Different areas of the business must play a greater role in the third-party risk management process than they would have done at any other point in the past when these businesses develop third-party risk management programs. It is crucial to get executive buy-in and then have their counsel and leadership permeate down across the organization.

 

The Importance of Third-Party Risk Management

Finding useful information about their vendors’ cybersecurity posture is a significant challenge for many organizations. It is tough to make informed decisions about whom to trust with confidential corporate data if you don’t have access to insightful data.

 

Businesses that are concerned about third-party cybersecurity risks should restate their commitment to helping critical vendors reduce the danger of embarrassing and perhaps costly breaches.

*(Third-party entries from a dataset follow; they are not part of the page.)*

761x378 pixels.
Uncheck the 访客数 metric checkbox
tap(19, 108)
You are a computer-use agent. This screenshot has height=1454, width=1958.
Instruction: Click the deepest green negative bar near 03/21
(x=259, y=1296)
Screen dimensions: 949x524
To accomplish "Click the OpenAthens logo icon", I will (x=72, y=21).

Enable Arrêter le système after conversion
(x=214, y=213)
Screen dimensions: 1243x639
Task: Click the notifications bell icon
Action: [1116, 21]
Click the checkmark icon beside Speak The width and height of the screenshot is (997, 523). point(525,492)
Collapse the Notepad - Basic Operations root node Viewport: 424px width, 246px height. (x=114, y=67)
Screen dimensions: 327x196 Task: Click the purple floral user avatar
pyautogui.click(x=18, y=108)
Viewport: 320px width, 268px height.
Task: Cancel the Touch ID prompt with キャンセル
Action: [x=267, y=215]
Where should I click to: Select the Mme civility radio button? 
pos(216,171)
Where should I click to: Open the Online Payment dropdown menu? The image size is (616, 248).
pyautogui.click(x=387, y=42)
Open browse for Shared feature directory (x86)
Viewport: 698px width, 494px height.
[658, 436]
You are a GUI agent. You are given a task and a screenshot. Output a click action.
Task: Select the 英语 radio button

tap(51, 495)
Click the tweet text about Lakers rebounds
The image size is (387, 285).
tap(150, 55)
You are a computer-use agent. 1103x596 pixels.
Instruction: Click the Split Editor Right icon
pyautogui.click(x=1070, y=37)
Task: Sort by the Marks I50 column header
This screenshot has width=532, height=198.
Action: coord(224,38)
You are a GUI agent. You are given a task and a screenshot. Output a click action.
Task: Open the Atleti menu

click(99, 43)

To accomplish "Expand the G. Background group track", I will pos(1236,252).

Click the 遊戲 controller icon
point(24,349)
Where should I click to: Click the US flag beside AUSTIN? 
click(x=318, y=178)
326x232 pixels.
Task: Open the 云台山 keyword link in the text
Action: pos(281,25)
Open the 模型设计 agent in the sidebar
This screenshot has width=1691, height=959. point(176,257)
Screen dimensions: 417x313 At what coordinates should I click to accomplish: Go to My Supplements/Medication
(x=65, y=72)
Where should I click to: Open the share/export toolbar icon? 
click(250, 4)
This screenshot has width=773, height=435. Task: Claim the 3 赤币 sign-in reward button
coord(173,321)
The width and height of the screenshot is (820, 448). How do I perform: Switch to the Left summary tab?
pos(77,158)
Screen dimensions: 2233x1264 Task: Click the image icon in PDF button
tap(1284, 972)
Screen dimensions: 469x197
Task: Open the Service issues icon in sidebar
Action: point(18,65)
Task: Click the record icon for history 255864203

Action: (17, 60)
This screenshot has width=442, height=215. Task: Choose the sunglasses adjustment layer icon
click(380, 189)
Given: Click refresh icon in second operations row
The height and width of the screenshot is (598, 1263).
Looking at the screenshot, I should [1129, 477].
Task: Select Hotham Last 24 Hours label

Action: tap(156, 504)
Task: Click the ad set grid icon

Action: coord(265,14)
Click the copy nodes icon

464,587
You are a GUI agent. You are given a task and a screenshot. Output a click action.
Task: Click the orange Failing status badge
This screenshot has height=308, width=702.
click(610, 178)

If third-party suppliers fail to protect key business data, operate in unethical business activities, or expose the firm to cyber dangers, your business will be vulnerable to the same risks and could be held liable for third-party compliance penalties and other consequences.

 

Setting up efficient vendor risk management strategies and constantly monitoring your business partners’ compliance procedures is a vital need. With these processes in place, your company will be able to effectively establish compliance both for the enterprise and enterprise partners, enhance visibility into your partner network, and enhance your company’s overall cyber health.

 

Conclusion

Any business continuity plan must include third parties because they can be such an important element of a business continuity plan. While third-party risk management and business continuity are frequently separate responsibilities, combining them ensures a company’s resilience and ability to respond to significant disasters and disruptions.